━━━ INPUT FOR THIS TASK ━━━
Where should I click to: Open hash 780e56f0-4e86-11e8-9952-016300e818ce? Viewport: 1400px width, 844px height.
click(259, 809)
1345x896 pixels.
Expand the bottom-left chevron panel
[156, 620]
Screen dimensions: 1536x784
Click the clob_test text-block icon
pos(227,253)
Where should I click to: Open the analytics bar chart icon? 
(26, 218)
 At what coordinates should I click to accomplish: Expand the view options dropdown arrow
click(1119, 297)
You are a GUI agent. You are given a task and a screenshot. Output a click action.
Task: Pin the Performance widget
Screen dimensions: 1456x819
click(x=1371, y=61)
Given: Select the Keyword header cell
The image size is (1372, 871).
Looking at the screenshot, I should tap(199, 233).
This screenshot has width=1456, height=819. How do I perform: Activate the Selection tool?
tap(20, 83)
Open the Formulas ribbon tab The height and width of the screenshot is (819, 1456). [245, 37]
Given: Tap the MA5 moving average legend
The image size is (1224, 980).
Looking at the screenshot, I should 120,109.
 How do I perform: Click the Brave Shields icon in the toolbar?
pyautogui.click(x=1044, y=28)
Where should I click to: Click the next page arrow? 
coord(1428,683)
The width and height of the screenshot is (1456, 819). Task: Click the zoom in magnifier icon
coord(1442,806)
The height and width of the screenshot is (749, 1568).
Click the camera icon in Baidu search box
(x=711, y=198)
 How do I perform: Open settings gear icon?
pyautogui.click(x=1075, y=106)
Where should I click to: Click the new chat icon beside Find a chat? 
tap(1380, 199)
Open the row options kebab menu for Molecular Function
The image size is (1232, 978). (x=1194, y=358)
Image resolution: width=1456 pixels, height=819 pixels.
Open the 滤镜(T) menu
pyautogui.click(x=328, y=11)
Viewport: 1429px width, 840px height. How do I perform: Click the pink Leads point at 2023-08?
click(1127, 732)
━━━
▶ [PROBLEM STATEMENT] From the line with "Image resolution: width=1456" to the final line of the data above, please reproduce every line exactly and add nothing.

▶ [TASK RESPONSE]
Image resolution: width=1456 pixels, height=819 pixels.
Open the 滤镜(T) menu
pyautogui.click(x=328, y=11)
Viewport: 1429px width, 840px height. How do I perform: Click the pink Leads point at 2023-08?
click(1127, 732)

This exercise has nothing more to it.